Quizá impactaría enumerar la cantidad de premios y reconocimientos que ha tenido a lo largo de su carrera. O, tal vez, mencionar la multimillonaria cifra de discos que su público ha comprado. Probablemente maravillaría referir a que es uno de los pocos cantantes de habla hispana que tiene nombre propio en todo el mundo. Y, sin embargo, todo eso no alcanza para introducir a un reportaje con Ricardo Montaner.

Sin dudas, lo más adecuado es decir que es un ser humano de bien. Directo, cariñoso, con mucho sentido del humor, preocupado por el prójimo, creyente en un Dios que es antes que nada amor y no juzgamiento y, muy especialmente, el padre de una familia que constituyó con su amada Marlene con quien comparte la vida desde hace casi 30 años.

Montaner es argentino y venezolano. De su patria por adopción habla con dolor: "Quiero que se vaya", afirma sobre Nicolás Maduro. "Nos va a llevar dos generaciones reconstruir Venezuela", agregó.

::::

Orden de trabajo 1 — Según el fragmento sobre Ricardo Montaner, ¿por qué no basta con enumerar sus premios, sus ventas de discos y su fama mundial para presentar el reportaje? Responde en una o dos oraciones.
Orden de trabajo 2 — Transcribe del fragmento sobre Ricardo Montaner todo el texto desde "Quizá impactaría enumerar" hasta "con Ricardo Montaner.", ambos incluidos.

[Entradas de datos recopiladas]
::::

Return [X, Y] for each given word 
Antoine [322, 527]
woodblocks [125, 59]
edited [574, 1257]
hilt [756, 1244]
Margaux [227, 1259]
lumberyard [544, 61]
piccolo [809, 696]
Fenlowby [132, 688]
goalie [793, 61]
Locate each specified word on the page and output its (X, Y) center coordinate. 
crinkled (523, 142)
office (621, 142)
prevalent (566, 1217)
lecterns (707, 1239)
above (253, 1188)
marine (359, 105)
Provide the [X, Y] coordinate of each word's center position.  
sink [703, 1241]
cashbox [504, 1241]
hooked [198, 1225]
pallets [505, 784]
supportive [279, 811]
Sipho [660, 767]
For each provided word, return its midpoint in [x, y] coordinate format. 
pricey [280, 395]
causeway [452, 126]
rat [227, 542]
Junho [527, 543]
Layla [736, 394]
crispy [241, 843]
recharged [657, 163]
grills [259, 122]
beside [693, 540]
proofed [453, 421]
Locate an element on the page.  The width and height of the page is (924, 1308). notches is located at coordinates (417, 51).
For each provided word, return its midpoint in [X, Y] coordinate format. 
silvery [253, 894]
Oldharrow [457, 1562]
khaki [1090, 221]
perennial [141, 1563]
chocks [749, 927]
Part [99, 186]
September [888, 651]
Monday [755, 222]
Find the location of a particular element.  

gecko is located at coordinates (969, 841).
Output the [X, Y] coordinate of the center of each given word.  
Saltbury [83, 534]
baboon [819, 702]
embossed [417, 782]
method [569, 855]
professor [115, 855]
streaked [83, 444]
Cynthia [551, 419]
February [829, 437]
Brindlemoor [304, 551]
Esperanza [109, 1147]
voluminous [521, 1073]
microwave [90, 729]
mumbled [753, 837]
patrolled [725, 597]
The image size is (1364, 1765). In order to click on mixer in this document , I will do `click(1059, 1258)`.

::::

Resultado 1 — Según el fragmento, todo eso no alcanza porque lo más adecuado para presentarlo es decir que es un ser humano de bien. Lo describe como directo, cariñoso, con sentido del humor, preocupado por el prójimo y padre de una familia formada con Marlene.

Resultado 2 —
Quizá impactaría enumerar la cantidad de premios y reconocimientos que ha tenido a lo largo de su carrera. O, tal vez, mencionar la multimillonaria cifra de discos que su público ha comprado. Probablemente maravillaría referir a que es uno de los pocos cantantes de habla hispana que tiene nombre propio en todo el mundo. Y, sin embargo, todo eso no alcanza para introducir a un reportaje con Ricardo Montaner.